Mote information will be added to these panels shortly. In the meantime, please use the tab 'contact and form' to use our servces.

Rapid service and quick turn-around-time

The results will be available within 3 to 4 weeks.
We offer prenatal testing only for cases brought to us by a local genetic laboratory where the maternal cell contamination studies have been done.

Neutropenia

Neutropenia is a group of disorders caused by an abnormally low concentration of neutrophils. Patients with neutropenia are more susceptible to bacterial infections. Neutropenia can be either congenital or acquired. Congenital neutropenia encompasses a family of neutropenic disorders, which can be mild or severe.

Chronic granulomatous disease and other microbial killing defects

Chronic granulomatous disease (CGD) is a rare, inherited disorder that causes the immune system to malfunction, leaving the body vulnerable to certain types of bacteria and fungi.

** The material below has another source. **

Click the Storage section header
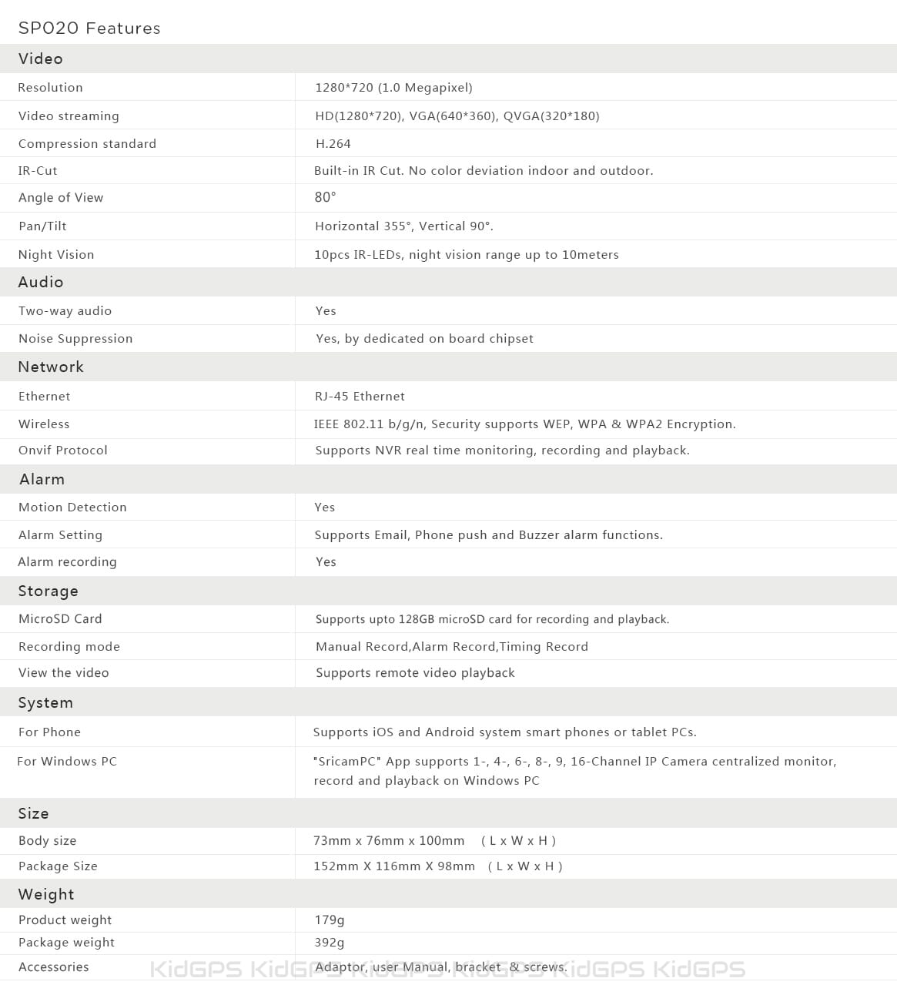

The prevalence of CGD is approximately 1:250,000. CGD is caused by pathogenic variants in any one of the five components of the NADPH oxidase in phagocytic leucocytes. This enzyme generates superoxide and is essential for intracellular killing of pathogens by phagocytes.
Other rare inheritable killing disorders like CARD9 and CEBPE deficiency are also included.

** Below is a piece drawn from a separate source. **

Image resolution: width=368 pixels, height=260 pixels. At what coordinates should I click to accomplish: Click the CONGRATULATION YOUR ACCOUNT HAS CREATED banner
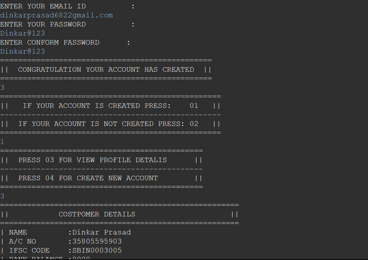[106, 70]
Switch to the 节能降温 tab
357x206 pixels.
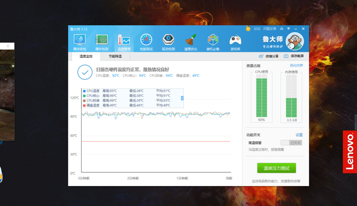[115, 57]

Leukocyte adhesion deficiency and chemotaxis disorders

Leukocyte adhesion deficiency (LAD) is a rare autosomal recessive disorder caused by defects in the adhesion of leukocytes to the blood vessel wall. Patients with LAD suffer from severe bacterial infections and impaired wound healing, accompanied by neutrophilia. LAD is currently divided into three subtypes: LAD-I, LAD-II and LAD-III.
 

Bone marrow failure and additional blood diseases

Inherited bone marrow failure syndromes are genetic disorders characterized by the inability of the bone marrow to produce sufficient blood cells. Bone marrow failure can affect all blood cell lineages with clinical symptoms similar to aplastic anemia, or be restricted to a limited number of blood cell lineages e.g presenting with thrombocytopenia or neutropenia. Bone marrow failure may be accompanied by physical abnormalities like a short stature and skin pigmentation in Fanconi anemia, or dystrophic nails, lacy reticular pigmentation and oral leukoplakia in dyskeratosis congenita. Patients with inherited bone marrow failure syndrome have an increased risk of developing cancer—either hematological or solid tumors. Early diagnosis is important for management and surveillance of the diseases. Accurate genetic diagnosis is important to confirm the clinical diagnosis. The panel has been updated in 2018 and covers all known genes related to bone marrow failure including the common phenotypes Fanconi anemia, Diamond-Blackfan anemia, dyskeratosis congenita, Shwachman-Diamond syndrome,  WAS-related disorders.